I MOSFET
I MOSFET possono essere costruiti sia con i tipi NMOS o PMOS, basati sulla disposizione del silicio dopato utilizzato. Il silicio dopato con boro è del tipo P (positivo) perché non ha elettroni, mentre il silicio dopato con fosforo è del tipo N (negativo) perché ha un eccesso di elettroni liberi.
I MOSFET hanno tre connessioni, chiamate source, gate e drain, in italiano collettore, base ed emettitore. Un transistor NMOS è fatto usando silicio di tipo N per source e drain, tra i quali è collocato del silicio di tipo P. Il gate (o base) è posizionato sopra il silicio di tipo P, e separa l'emettitore dal collettore; a sua volta, uno strato isolante di diossido di silicio lo isola dal silicio P.
In condizioni normali questo transistor impedisce il flusso di corrente tra source e drain. Se però si applica una tensione positiva alla base (gate) ecco che questa permette agli elettroni di fluire tra emettitore e collettore, esattamente come accadeva con la valvola – ma in scala molto più ridotta, e con meno consumo di energia e produzione di calore. In pratica il silicio P comincia a comportarsi come silicio N e il transistor cambia stato in ON.
Un transistor PMOS lavora in un modo simile ma opposto. Anche in questo caso source e drain sono fatti di silicio N, mentre il gate è di silicio P, ma la base si attiva applicandole una tensione negativa. Il risultato è comunque che il transistor passa allo stato ON.

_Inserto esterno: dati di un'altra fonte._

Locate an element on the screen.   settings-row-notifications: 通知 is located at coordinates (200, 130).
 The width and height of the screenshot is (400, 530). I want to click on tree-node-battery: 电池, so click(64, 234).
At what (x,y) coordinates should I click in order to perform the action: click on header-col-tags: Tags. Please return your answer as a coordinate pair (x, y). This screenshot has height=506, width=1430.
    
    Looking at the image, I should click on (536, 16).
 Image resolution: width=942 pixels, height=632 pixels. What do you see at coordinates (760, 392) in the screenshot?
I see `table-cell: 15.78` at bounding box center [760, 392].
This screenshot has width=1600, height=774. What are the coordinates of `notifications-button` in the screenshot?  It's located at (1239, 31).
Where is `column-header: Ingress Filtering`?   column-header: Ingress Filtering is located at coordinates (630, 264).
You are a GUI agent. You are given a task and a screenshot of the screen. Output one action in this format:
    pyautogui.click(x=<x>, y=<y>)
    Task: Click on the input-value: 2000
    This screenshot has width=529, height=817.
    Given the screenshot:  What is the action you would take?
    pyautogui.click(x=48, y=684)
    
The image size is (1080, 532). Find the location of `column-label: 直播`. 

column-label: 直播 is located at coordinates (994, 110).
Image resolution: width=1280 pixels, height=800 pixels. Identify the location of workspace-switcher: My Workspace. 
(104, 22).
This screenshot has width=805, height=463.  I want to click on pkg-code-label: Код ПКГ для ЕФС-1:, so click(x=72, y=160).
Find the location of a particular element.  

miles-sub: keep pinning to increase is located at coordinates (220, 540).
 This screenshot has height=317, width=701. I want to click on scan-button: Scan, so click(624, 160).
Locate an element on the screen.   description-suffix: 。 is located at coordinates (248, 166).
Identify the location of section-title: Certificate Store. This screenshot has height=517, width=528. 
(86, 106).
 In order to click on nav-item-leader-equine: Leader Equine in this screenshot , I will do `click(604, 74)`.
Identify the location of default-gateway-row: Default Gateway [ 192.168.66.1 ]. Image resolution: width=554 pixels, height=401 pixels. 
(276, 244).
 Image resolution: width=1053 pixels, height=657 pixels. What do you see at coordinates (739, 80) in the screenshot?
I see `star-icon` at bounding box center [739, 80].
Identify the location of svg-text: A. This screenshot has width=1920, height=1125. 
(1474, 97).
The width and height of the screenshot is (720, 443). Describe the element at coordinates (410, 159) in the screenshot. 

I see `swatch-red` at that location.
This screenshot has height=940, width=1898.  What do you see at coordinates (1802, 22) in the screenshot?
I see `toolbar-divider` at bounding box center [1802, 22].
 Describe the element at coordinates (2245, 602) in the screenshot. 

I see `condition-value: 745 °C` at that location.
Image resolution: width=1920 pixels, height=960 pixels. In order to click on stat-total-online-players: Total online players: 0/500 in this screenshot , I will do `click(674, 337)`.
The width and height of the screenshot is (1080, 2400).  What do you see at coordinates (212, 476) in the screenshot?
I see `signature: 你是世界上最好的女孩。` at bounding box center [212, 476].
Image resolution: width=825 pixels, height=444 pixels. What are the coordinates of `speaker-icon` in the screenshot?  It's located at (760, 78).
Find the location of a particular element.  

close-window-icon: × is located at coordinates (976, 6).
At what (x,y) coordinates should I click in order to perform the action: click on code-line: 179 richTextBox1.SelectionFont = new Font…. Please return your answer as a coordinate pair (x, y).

I transistore NMOS e PMOS si possono combinare tra loro, in sistemi che richiederanno energia solo per il passaggio da uno stato all'altro o switching. Così è possibile creare architetture ad alta densità (molti transistor per mm2) e bassi consumi. Ed ecco quindi la tecnologia CMOS (Complementary Metal Oxide Semiconductor), sulla quale si basano tutti i processori moderni, ad eccezione di alcuni sperimentali.
Oltre ad essere più efficiente delle valvole, il transistor offre anche un altro vantaggio: lo si può miniaturizzare a dimensioni nanometriche. Un obiettivo a cui si lavora fin dalla sua invenzione, e già nel 2003 i ricercatori di ENC svelarono un transistor al silicio con una dimensione di soli 5 nanometri. Ed è possibile realizzare transistor ancora più piccoli, con componenti come i nanotubi al silicio o al grafene, che sono al momento in via di studio e dovrebbero permettere di raggiungere scale molecolari o persino atomiche. Nel 2008 ricercatori britannici hanno svelato un transistor al grafene spesso solamente un atomo e lungo 10 atomi (1 nm) e, nel 2010, ricercatori IBM hanno creato transistor al grafene in grado di cambiare stato a 100 gigahertz, ponendo le basi per futuri chip più densi e veloci rispetto alle soluzioni al silicio.